At Temple University, my dissertation chair and adviser, Carolyn Kitch, and my dissertation committee members, Fabienne Darling-Wolf and Renee Hobbs, offered a range of helpful insights that shaped my study of girl hero cartoons and my research with young girls. I thank them for their methodological and theoretical contributions to this project and their years of intellectual support.

I first met Sharon Mazzarella, this book’s series editor, after presenting my initial textual analysis of The Powerpuff Girls at the International Communication Association’s conference in May of 2004. I was already a fan of her work with Norma Pecora in Growing up Girls and appreciated her enthusiasm for my research. She has maintained an ongoing interest in my work and has become a valued collaborator and mentor.

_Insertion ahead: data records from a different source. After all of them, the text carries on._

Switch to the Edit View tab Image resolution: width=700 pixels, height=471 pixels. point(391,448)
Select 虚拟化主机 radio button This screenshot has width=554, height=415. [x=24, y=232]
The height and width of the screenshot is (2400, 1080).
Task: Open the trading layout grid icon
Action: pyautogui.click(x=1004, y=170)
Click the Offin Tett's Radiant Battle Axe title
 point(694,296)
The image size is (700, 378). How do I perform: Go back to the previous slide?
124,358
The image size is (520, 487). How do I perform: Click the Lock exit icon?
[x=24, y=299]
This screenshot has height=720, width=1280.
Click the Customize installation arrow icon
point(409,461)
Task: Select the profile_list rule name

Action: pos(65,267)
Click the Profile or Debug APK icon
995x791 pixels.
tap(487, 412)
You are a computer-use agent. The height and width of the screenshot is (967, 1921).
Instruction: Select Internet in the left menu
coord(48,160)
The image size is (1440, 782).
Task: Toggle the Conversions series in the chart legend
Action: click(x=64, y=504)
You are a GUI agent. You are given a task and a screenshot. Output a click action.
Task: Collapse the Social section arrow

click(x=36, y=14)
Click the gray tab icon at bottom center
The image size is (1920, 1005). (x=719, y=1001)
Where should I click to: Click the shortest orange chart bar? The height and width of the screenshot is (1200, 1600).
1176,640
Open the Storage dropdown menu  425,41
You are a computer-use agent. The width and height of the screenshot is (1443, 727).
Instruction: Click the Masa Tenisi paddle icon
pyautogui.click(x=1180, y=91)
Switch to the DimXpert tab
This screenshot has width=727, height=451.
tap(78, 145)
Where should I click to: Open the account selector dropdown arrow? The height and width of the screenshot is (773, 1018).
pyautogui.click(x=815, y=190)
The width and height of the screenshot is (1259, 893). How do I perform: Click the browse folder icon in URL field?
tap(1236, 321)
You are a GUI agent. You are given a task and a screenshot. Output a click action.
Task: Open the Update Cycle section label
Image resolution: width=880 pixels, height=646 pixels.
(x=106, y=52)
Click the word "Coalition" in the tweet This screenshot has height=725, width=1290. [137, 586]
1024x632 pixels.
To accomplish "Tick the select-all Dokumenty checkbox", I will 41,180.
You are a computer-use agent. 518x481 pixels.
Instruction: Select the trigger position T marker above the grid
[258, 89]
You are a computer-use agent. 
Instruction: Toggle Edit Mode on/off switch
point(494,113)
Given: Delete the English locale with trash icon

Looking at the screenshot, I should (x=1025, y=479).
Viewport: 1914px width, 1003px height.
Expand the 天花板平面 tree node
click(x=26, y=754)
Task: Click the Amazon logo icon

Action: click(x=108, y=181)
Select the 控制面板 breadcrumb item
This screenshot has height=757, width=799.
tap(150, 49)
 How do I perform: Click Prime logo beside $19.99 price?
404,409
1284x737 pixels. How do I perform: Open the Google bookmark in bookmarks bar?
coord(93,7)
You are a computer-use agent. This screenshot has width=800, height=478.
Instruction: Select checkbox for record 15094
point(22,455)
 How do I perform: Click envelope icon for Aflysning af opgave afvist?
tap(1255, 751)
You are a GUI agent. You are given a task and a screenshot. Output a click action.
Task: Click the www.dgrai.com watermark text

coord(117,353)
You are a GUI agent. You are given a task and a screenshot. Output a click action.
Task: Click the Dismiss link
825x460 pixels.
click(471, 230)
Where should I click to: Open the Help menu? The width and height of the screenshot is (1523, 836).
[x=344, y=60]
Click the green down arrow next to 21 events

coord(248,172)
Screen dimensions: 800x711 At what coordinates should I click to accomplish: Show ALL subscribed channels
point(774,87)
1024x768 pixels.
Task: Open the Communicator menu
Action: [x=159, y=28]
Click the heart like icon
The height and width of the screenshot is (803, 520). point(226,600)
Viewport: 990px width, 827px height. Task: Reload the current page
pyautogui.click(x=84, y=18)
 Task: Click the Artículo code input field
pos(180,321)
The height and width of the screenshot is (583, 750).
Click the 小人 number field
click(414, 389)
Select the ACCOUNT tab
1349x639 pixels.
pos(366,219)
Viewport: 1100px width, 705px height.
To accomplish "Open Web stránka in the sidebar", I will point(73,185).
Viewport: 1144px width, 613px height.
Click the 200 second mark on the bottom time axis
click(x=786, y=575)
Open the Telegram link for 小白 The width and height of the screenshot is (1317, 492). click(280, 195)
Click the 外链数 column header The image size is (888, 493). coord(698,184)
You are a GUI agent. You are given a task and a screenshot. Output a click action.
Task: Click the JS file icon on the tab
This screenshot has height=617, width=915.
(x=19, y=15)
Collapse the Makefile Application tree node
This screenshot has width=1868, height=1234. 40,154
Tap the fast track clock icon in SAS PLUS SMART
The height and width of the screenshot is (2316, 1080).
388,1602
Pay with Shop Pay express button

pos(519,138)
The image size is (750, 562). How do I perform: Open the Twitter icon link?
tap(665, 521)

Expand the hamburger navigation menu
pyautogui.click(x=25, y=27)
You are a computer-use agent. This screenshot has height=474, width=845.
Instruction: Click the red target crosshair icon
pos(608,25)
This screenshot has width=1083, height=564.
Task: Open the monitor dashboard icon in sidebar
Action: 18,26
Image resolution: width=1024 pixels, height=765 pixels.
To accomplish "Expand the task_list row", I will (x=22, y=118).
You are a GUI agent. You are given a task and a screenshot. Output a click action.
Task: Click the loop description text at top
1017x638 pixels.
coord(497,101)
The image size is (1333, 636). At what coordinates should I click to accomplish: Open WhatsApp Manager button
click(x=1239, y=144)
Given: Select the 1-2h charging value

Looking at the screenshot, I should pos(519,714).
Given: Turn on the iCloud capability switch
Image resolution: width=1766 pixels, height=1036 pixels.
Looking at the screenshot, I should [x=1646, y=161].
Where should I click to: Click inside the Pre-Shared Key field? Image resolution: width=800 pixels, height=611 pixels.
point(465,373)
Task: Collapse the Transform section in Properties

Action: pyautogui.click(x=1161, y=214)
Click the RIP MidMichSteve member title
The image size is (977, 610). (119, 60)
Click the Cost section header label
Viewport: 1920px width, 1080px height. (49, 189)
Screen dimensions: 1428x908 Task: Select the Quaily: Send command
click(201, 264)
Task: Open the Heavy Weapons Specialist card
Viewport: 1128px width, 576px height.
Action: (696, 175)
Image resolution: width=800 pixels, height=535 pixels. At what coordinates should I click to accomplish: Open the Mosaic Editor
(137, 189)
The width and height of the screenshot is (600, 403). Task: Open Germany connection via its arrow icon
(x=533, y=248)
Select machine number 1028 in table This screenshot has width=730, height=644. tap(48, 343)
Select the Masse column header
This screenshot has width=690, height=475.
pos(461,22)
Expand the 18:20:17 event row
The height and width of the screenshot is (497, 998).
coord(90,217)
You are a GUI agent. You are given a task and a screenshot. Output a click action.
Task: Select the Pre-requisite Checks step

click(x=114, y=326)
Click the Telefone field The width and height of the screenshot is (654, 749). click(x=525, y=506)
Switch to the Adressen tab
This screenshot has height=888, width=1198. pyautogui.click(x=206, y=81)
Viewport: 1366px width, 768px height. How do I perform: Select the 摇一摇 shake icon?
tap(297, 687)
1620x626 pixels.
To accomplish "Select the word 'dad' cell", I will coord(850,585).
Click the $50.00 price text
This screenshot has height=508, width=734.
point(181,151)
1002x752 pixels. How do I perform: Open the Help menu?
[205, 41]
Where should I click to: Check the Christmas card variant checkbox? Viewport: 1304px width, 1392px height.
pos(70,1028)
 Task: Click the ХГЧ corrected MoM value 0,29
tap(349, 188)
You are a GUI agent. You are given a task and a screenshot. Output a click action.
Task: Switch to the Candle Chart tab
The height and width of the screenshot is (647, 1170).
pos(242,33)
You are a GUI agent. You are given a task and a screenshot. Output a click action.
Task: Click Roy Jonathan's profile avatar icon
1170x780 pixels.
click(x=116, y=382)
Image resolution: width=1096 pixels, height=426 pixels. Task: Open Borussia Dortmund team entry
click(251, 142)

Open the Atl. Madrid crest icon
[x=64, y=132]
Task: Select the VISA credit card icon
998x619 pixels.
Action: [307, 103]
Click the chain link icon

I am grateful for her support and feedback at every stage of this book’s progress—as well as the ongoing help of Mary Savigar, Bernadette Shade, Sophie Appel, and other great folks at Peter Lang Publishing.

I would also like to thank Lauren Minco, the artist whose illustration graces this book’s cover. Her depiction of a real girl looking dubiously at the normatively ← vii | viii → feminine girl hero flying overhead skillfully sets the tone for this book. I am a fan of her work (see laurenminco.com), and I am so grateful for her engagement in this project.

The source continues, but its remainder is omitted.